In some embodiments, the method further comprises administering to the subject an anticoagulant drug, such as heparin or enoxaparin (e.g., low doses thereof).

In some embodiments, the method further comprises administering vitamin D to the subject.

In some embodiments, the method further comprises administering prididysin (also known as dehydromembrane sphingosine B) to the subject (e.g., sold as aplidine).

In some embodiments, the method further comprises administering ivermectin to the subject.

In certain aspects, provided herein are methods of identifying a subject as at risk for an increased severity of a disease or disorder (e.g., an increased severity of symptoms associated with a viral infection and/or an increased severity of symptoms associated with an IL8, IL-6, IL-1 β, and/or TNF α -mediated disease or disorder), comprising determining the expression level of IL-8, IL-6, IL-1 β, and/or TNF α in a sample from the subject (e.g., a blood sample contacted with LPS), wherein an increased expression of IL-8, IL-6, IL-1 β, and/or TNF α indicates that the subject is at risk for an increased severity of the disease or disorder. Expression can be increased as compared to a standard, e.g., average or intermediate, or historical level of cytokine expression in a healthy subject cohort or a subject cohort not diagnosed with viral infection. In some embodiments, the method further comprises treating a disease or disorder in the subject (e.g., using the methods provided herein). In some embodiments, the disease or disorder comprises cytokine storm syndrome (cytokine release syndrome) (e.g., cytokine storm caused by a viral infection such as SARS-CoV-2 infection). In some embodiments, the disease or disorder comprises Severe Acute Respiratory Syndrome (SARS), influenza, or respiratory syncytial virus infection. In certain embodiments, the disease or disorder comprises a coronavirus infection (e.g., MERS, SARS (e.g., SARS-CoV-2)). In certain embodiments, the disease or disorder comprises SARS-CoV-2 infection. In some embodiments, the disease or disorder is COVID-19.

Drawings

FIG. 1 shows a waterfall plot demonstrating the percent change in IL-8 expression after 28 days of treatment of subjects with Prevotella histophila strain B (right) or placebo (left).

FIG. 2 shows a waterfall plot demonstrating the percent change in IL-6 expression after 28 days of treatment of subjects with Prevotella histolytica strain B (right) or placebo (left).

Figure 3 shows a waterfall plot demonstrating the percent change in TNF α expression after 28 days of treatment of subjects with preprohio strain B (right) or placebo (left).

FIG. 4 shows a waterfall plot demonstrating the percent change in IL-1 β expression after 28 days of treatment of subjects with Prevotella histophila strain B (right) or placebo (left).

Figure 5 is two panels showing IFN α (left panel) and IFN β (right panel) levels in splenocytes taken from animals treated with prevotella histolytica strain B ("strain B") or dexamethasone or a combination thereof. The effect of treatment on the virus-induced production of these interferons was mimicked by treating cells with poly (I: C).

Figure 6 is two panels showing IL6 (left panel) and TNF α (right panel) levels in splenocytes taken from animals treated with prevotella strain B of the percha ("strain B") or dexamethasone or a combination thereof.

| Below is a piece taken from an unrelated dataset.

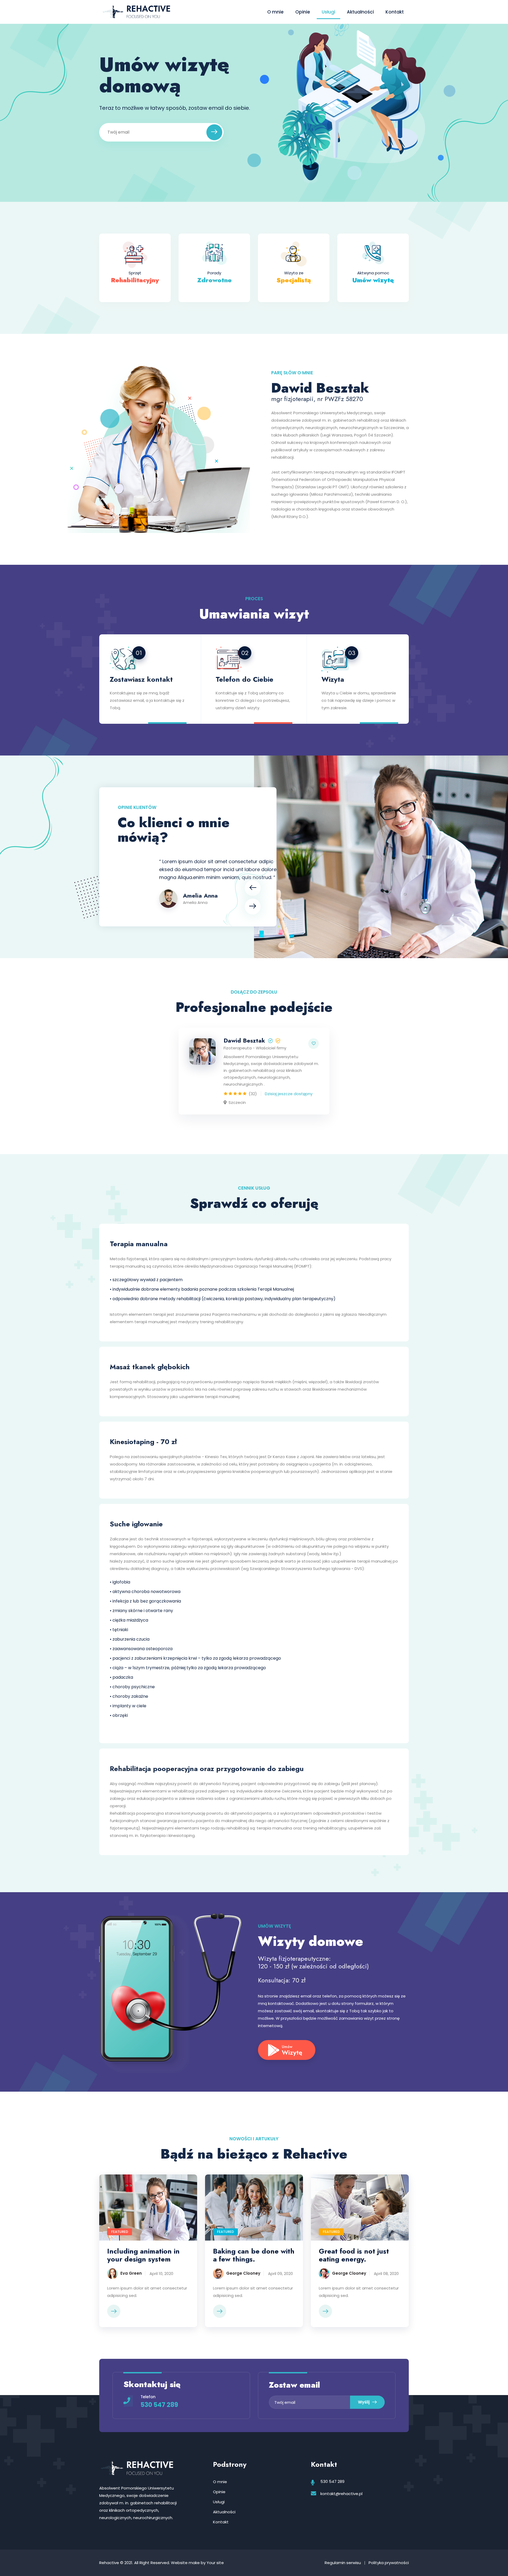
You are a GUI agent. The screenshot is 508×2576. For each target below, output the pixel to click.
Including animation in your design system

Fig. 7 is a graph showing the effect of prevotella histophila strain B ("strain B") or dexamethasone, or a combination thereof, on ear inflammation in the KLH DTH model.

Detailed Description

SUMMARY

In certain aspects, provided herein are methods of reducing the level of IL-8, IL-6, IL-1 β, and/or TNF α expression in a subject in need thereof, the method comprising administering to the subject a prevotella histolytica strain having at least 99% genomic, 16S, and/or CRISPR sequence identity to the nucleotide sequence of prevotella histophila strain B (NRRL accession No. B50329). In some embodiments, the prevotella histolytica strain is administered in a pharmaceutical composition and/or a solid dosage form. In some embodiments, the tissue prevotella strain is tissue prevotella strain B (NRRL accession No. B50329).

In certain aspects, provided herein are methods of treating a viral infection in a subject, the method comprising administering to the subject a progravia histolytica strain having at least 99% genomic, 16S, and/or CRISPR sequence identity to the nucleotide sequence of progravia histolytica strain B (NRRL accession No. B50329). In some embodiments, the tissue-inhabiting Prevotella strain is administered in a pharmaceutical composition and/or a solid dosage form. In some embodiments, the tissue prevotella strain is tissue prevotella strain B (NRRL accession No. B50329). In some embodiments, the viral infection is a coronavirus infection, an influenza infection, and/or a respiratory syncytial virus infection. In some embodiments, the viral infection is a SARS-CoV-2 infection.

In certain aspects, provided herein are methods of treating covi-19 in a subject, the method comprising administering to the subject a prevotella histophila strain having at least 99% genomic, 16S, and/or CRISPR sequence identity to the nucleotide sequence of prevotella histophila strain B (NRRL accession No. B50329). In some embodiments, the tissue-inhabiting Prevotella strain is administered in a pharmaceutical composition and/or a solid dosage form. In some embodiments, the tissue prevotella strain is tissue prevotella strain B (NRRL accession No. B50329).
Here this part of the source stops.